Rothenburg started out life more than a thousand years ago and quickly grew into a wealthy and prosperous community. Several trading routes intersected near the town, and the influx of travelers was a constant boon to the local economy, pretty much just as it is today. After the Thirty Years’ War in the 17th century though, the town’s luck changed and it fell on hard times, no longer of any interest to anyone it seemed. This poverty is one of those historical twists of fate that helped preserve it for us to enjoy today. At the time, the residents of Rothenburg were too poor to build new houses or to remodel, left to linger in severely out of date medieval half-timbered buildings while the rest of Europe enjoyed the glitz and glamour of the Renaissance and later the Enlightenment. By the 19th century it became clear that these centuries-old structures were special – a historical rarity in Germany. Early tourists included Rothenburg as must-see stops on their grand tours and the city once again had life breathed into it. Then came the Second World War.

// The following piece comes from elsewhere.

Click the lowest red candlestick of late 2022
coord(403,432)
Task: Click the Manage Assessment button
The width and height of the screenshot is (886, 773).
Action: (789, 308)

All around Germany, cities were razed to the ground and many of those old historical buildings were lost. Initially Rothenburg too looked like it would lose that heritage, suffering bombings that destroyed a third of the old town. But then a deal was struck, an American commander whose mother had once visited Rothenburg as a tourist gave the German military a choice, one that was accepted. Truce accepted, the town was spared and that alone preserved for us the town that is visited by millions of people every year.

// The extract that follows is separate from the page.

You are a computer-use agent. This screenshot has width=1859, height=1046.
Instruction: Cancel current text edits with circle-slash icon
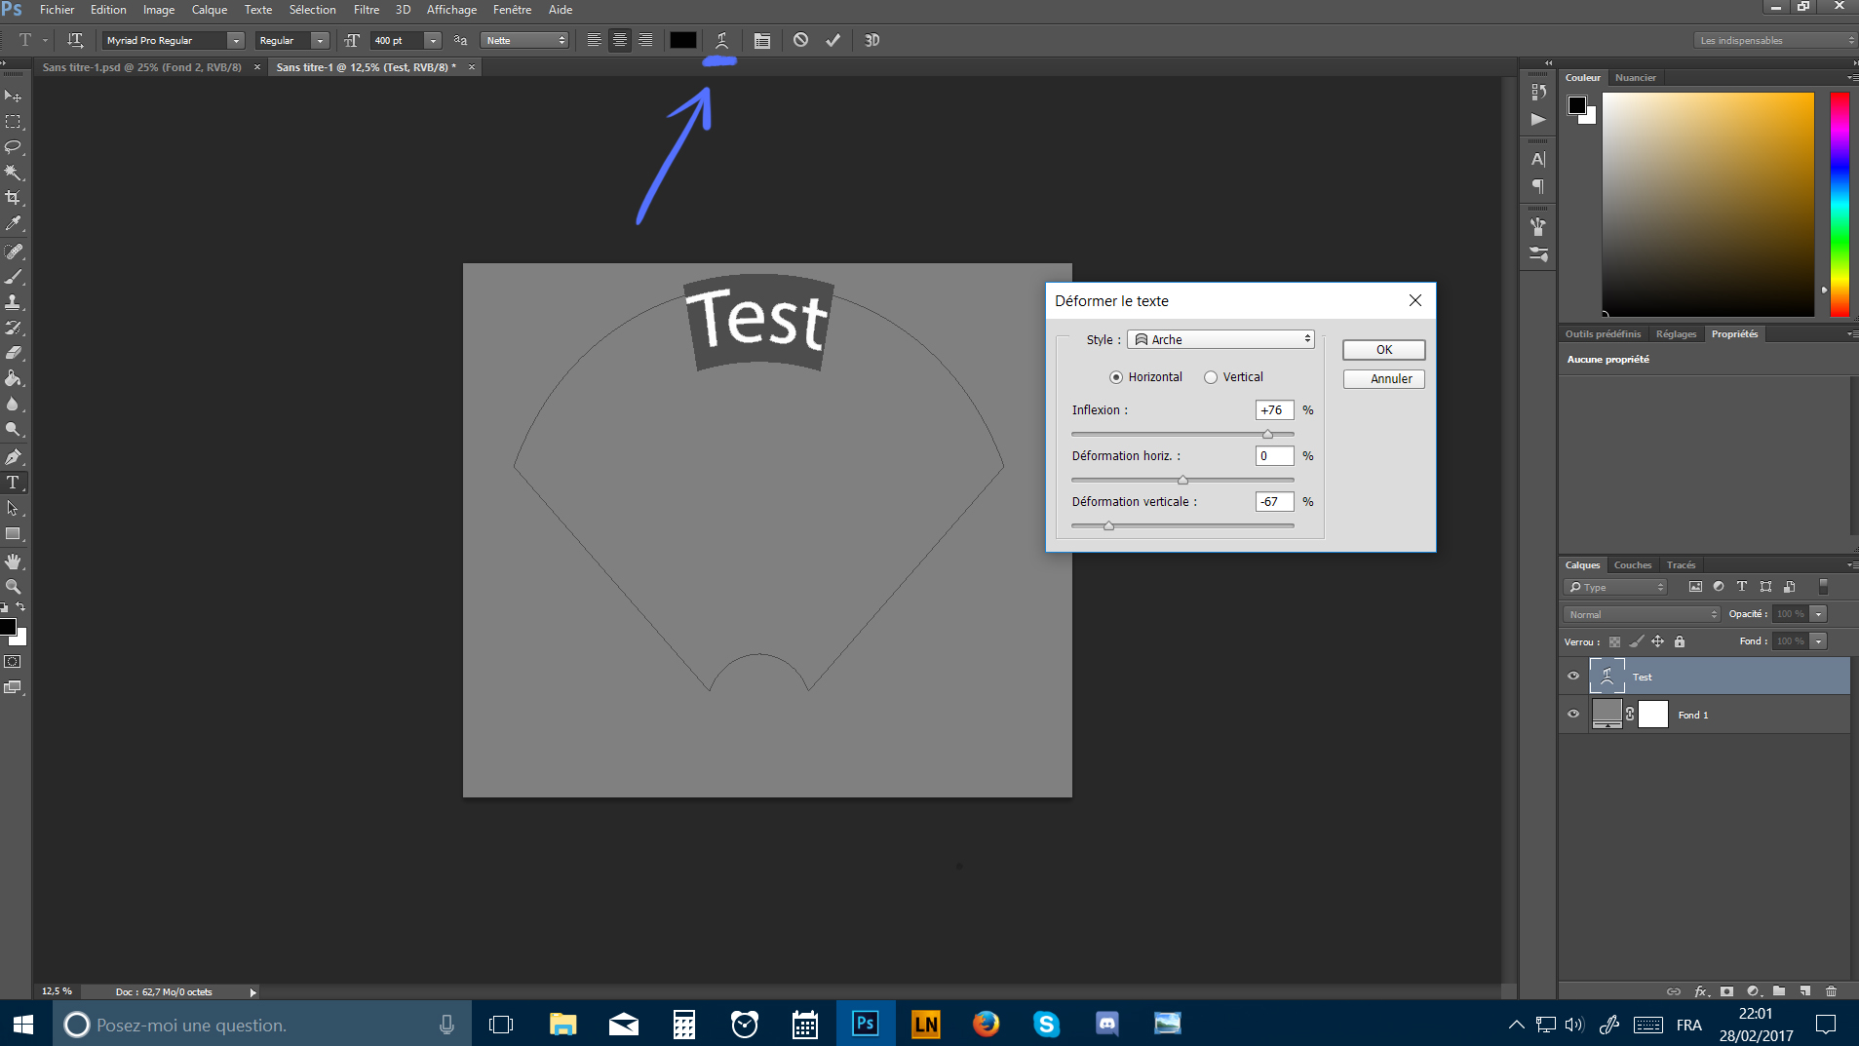point(800,41)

Walking into town it all seemed a little too unbelievable. It all looked too good, too colorful and too much like a scene out of a Disney movie. But that’s why so many people visit, to wander these streets and to admire not just the distinctive architecture, but to discover what life was like hundreds of years ago and to learn more about the fascinating history of the region. The best place for me to start was at the top of the City Hall tower. It takes 241 steps to reach the summit of the 165-foot 13th century tower in the middle of town, but the views are well worth climbing those steep stairs. Bird’s eye view doesn’t do it justice, I felt like I was in a glider soaring high above the town. It’s the perfect vantage point to not just see and enjoy the city views, but to see the nearby countryside and understand the placement of the city walls, gates and towers. But it’s just the beginning.
I love quirky and odd museums and Rothenburg has them in droves. The first one I noticed was the Christmas Museum, a small place dedicated to German holiday traditions and which is located in the middle of one of the largest Christmas stores I’ve ever been to. If you want anything, and I mean anything, Christmas related, then this is the place for you. Like so many European towns, there’s also a Medieval Torture Museum, which I don’t typically like, so I skipped it and instead went to the city museum that highlights some of the town’s many historical quirks (including the mayor that drank an enormous tankard of wine to save the town) as well as dungeons and other more grisly findings. Odd for a small town there are a few other museums to spend some time in including one devoted to a particular regional dance, a doll museum and a craft house. Like I said, Rothenburg is delightfully odd.
Food and churches
Apparently, according to the brochure I read, many people visit Rothenburg to see St. James’ Church and a holy relic housed in a famously crafted altarpiece. While it was nice, I seriously doubt that’s the reason why many visit, no, instead it’s the overall beauty of the town itself. There’s also plenty to eat, including the regional specialties known as snowballs. Rothenburger Schneeballen, or Rothenburg Snowballs, are small pastries that are common in this part of Germany, but especially so in Rothenburg. They’re simple really, just traditional pastry dough that’s fried and then drenched with powdered sugar. And yes, they’re just as good as they sound. They also come in a wide variety of options, including a chocolate version that I loved especially. They make excellent presents to take back home since they can last for weeks and travel well. If you’re looking for a traditional meal, stop by the Hotel/Restaurant Reichsküchenmeister. A small hotel in a centuries old building, it’s the restaurant that’s the real star of the show. Regional specialties like Pflaumenkuchen (flatbread pizzas) and a variety of sausages make it the perfect introduction to the Franconian food that defines the travel experience in Rothenburg.
Night watch tour
I generally don’t join what I think are typically corny tours, but I had a free ticket and some spare time so I did in fact join the so-called night watch tour in town. Led by a guide in period costume, this one-hour walk around the old city was surprisingly entertaining, not just thanks to the good humor of the guide but the great information he shared. Pretty quickly I changed my opinion about the tour, and by the end of it I was sad that it was already finished. Rothenburg is bright and cheery by day, but illuminated in the evenings a different type of beauty is found, and this tour is the perfect way to experience it.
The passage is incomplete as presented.